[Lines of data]
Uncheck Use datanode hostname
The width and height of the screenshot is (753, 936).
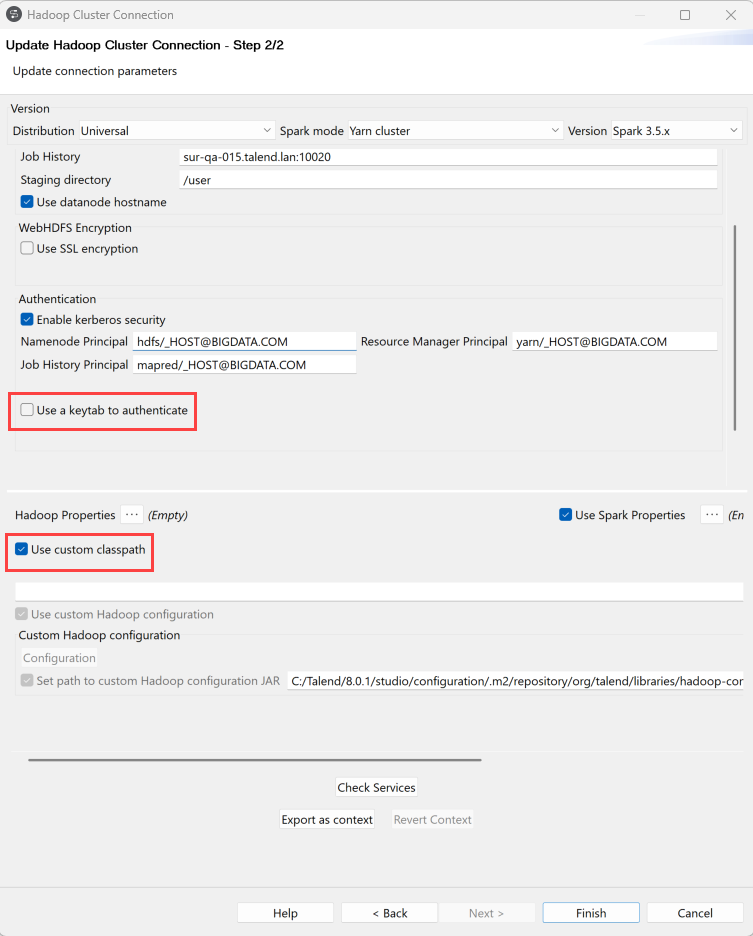[25, 201]
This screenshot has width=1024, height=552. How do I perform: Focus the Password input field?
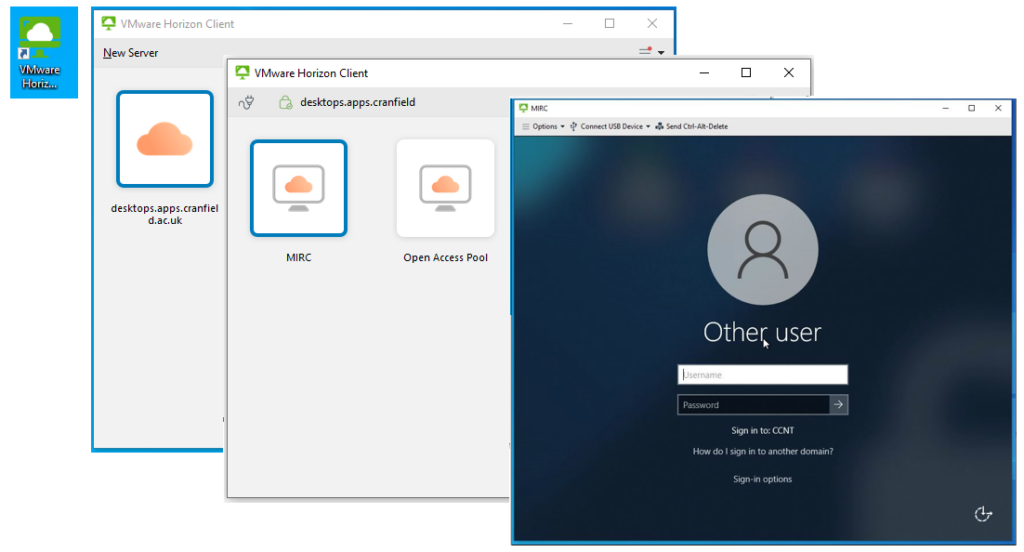(x=753, y=405)

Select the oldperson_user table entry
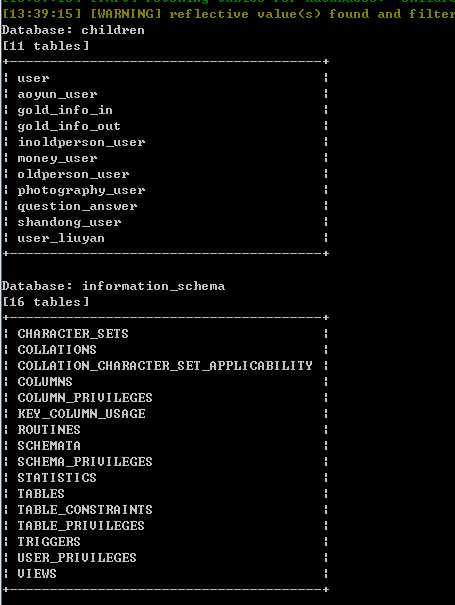click(x=73, y=174)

- [SHORT PROBLEM] Write out the rows above word for word, without the pictures.

- [ANSWER TO THE TASK]
Uncheck Use datanode hostname
The width and height of the screenshot is (753, 936).
[25, 201]
This screenshot has width=1024, height=552. How do I perform: Focus the Password input field?
(x=753, y=405)

Select the oldperson_user table entry
click(x=73, y=174)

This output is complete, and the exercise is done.